She currently works as a presenter and has fronted a number of lifestyle and current affairs programmes for the BBC and ITV including Holiday, BBC Breakfast News, Holidays at Home, The Morning Show, Sunday Style, RHS Chelsea Flower Show, Castle in the Country, Escape to the Sun, City Hospital, Holiday Ten Best and others. She presented a series for Sky One called Made in LA which investigated behind the scenes of the rich and famous.

In 2006, Chapman was one of twelve celebrities in the BBC's Sport Relief showjumping programme Only Fools on Horses. Despite being a novice, and suffering a shoulder injury as a result of falling from her horse during one of the live broadcasts, she came second, voted by the public.

In May 2007, Chapman co-hosted the live ITV1 celebrity cookery show Soapstar Superchef (the spin off from Soapstar Superstar).

In October 2008, Chapman joined her fellow ex-Pop Idol judges Pete Waterman and Neil Fox on Peter Kay's Britain's Got the Pop Factor... and Possibly a New Celebrity Jesus Christ Soapstar Superstar Strictly on Ice, a spoof on the talent show genre of programmes.

In 2009, she appeared as a judge in Disney Channel's Hannah-Oke along with Disney's Brad Kavanagh and Dancing on Ice judge Jason Gardiner.

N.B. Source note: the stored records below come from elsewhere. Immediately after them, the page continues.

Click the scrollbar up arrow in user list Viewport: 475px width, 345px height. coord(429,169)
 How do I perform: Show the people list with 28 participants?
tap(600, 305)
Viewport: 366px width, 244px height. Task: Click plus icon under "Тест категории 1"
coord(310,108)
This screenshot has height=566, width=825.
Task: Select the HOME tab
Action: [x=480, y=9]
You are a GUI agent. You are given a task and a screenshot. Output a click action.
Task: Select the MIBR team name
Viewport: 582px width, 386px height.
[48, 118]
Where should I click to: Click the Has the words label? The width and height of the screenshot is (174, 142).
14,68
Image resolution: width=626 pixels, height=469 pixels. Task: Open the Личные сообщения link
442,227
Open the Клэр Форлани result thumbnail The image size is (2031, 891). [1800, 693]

In 2011, as well as filming another series of Escape to the Country and Wanted Down Under, she was heard on BBC Radio 2 sitting in for Vanessa Feltz on the Early Breakfast Show, which she continued to do until Vanessa left the station in 2022. She also deputised for Janice Long in 2012, Anneka Rice in 2013 and Sara Cox in 2019. Since 2019, she has also deputised for Zoe Ball on the Breakfast Show. In early 2021, she presented The Saturday Show between Graham Norton leaving the station and Claudia Winkleman taking over the slot. In 2024, it was announced she would temporarily host 'Sunday Love Songs', following the death of the long time presenter Steve Wright.

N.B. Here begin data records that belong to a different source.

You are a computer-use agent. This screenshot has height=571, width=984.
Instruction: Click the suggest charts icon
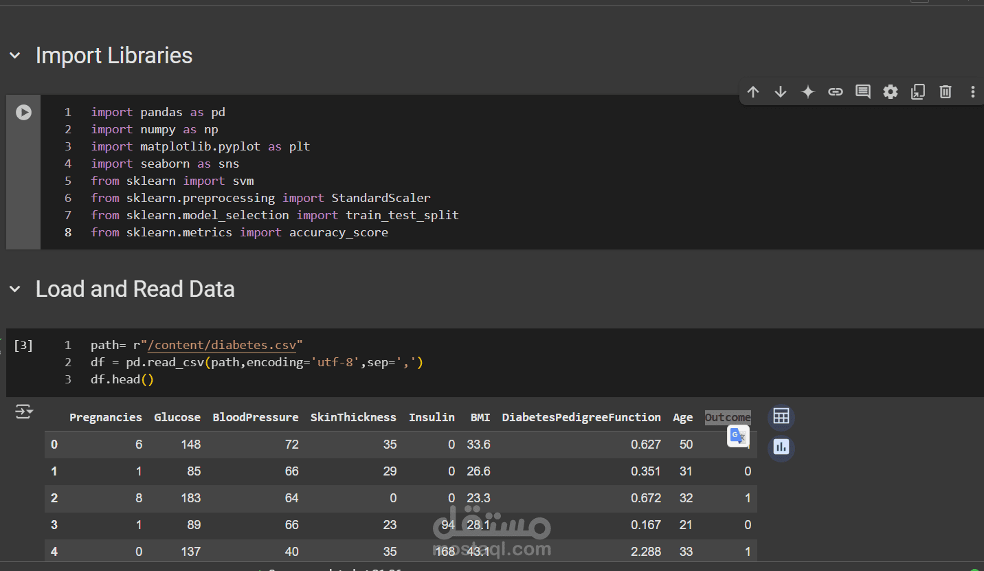781,447
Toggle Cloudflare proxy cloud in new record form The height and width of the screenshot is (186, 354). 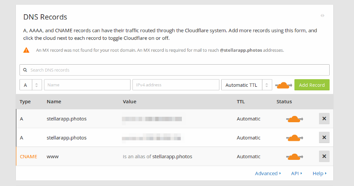pos(284,85)
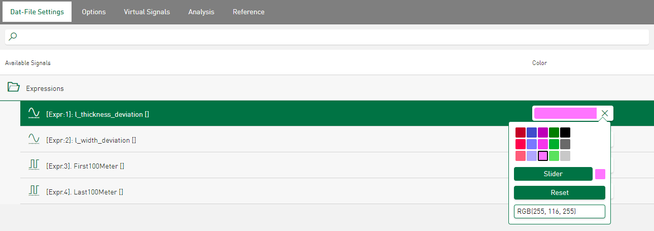Reset the signal color
The width and height of the screenshot is (654, 231).
click(x=559, y=193)
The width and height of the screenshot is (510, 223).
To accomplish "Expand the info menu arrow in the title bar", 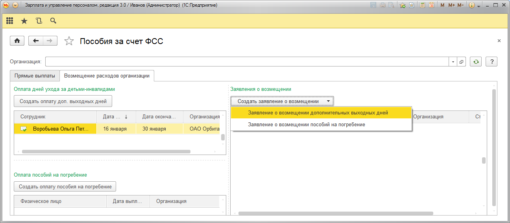I will coord(479,6).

In November 2014, Chapman hosted The Imperial Dream by the Spanish Riding School of Vienna at the Wembley Arena.

In January 2012, Chapman appeared on The Talent Show Story, a documentary for ITV about various entertainment and talent shows. She spoke about her time on Pop Idol and Popstars, as well as working with Nigel Lythgoe and Simon Cowell. The show featured interviews from various talent show judges and stars including Kelly Rowland, Dannii Minogue, Amanda Holden, Piers Morgan, Lenny Henry and Les Dennis as well as her former co-judges Pete Waterman and Neil Fox.

In November 2024, it was announced that Chapman had joined Magic Radio to present the station's evening show Mellow Magic, Monday to Thursdays only.

==Personal life==
Chapman is married to Dave Shackleton, a music producer and Sony BMG executive; the couple live in Chiswick, London.

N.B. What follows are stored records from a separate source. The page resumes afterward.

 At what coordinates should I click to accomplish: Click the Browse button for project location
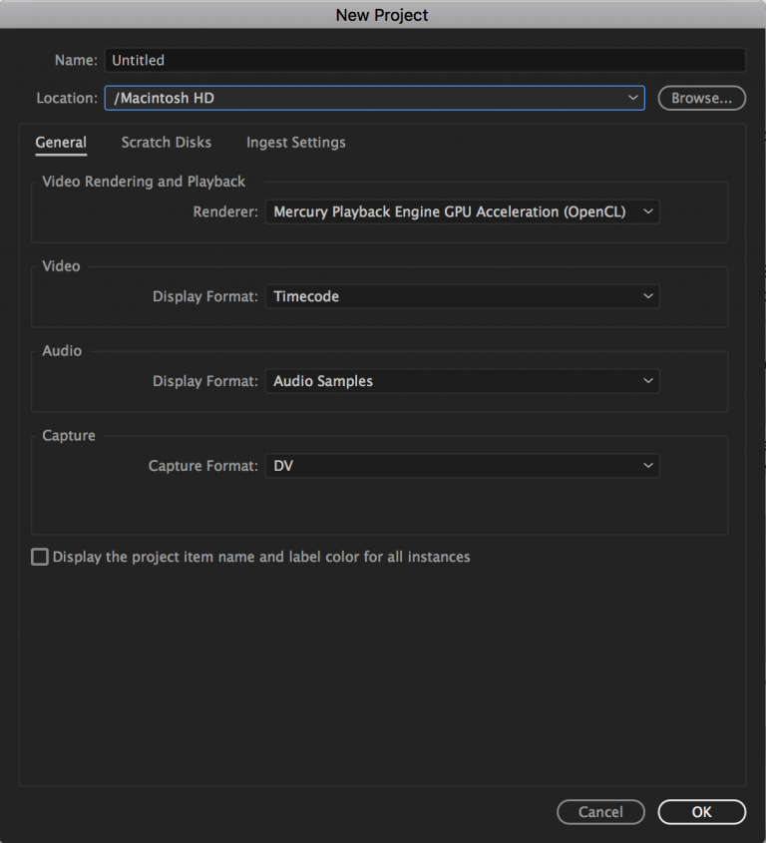click(701, 98)
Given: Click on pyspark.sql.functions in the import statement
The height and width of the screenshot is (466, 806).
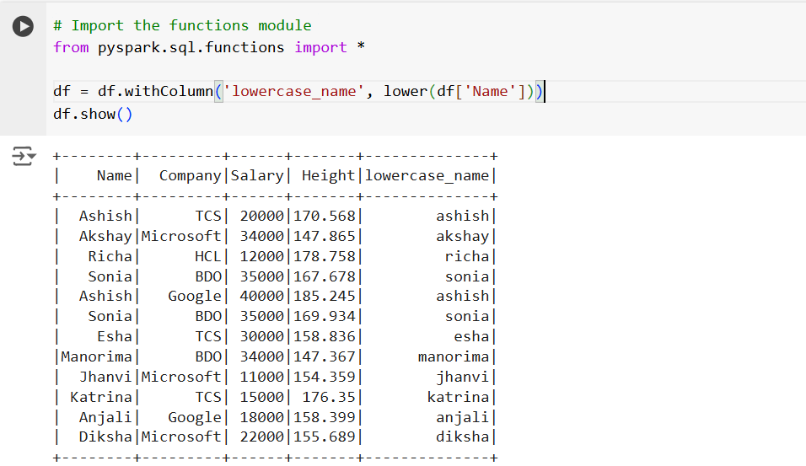Looking at the screenshot, I should [191, 47].
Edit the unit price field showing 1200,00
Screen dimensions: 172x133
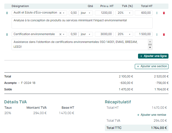104,13
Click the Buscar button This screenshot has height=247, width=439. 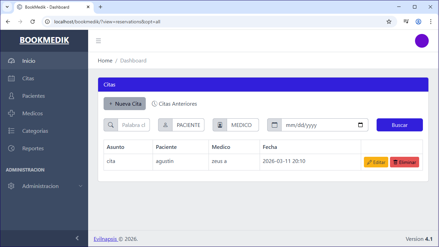(x=400, y=125)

In May 2019 she revealed she had surgery to remove a non-cancerous brain tumour and later made a good recovery. Subsequently, she was appointed an Ambassador for The Brain Tumour Charity. In 2022, Chapman made this comment during an interview: "It's important for me to work with The Brain Tumour Charity and share my experience to help others know that they're not alone in this."

She is an ambassador for British Dressage and a supporter of Teenage Cancer Trust, Childline and Nordoff–Robbins music therapy as well as volunteering for Save the Children in her spare time.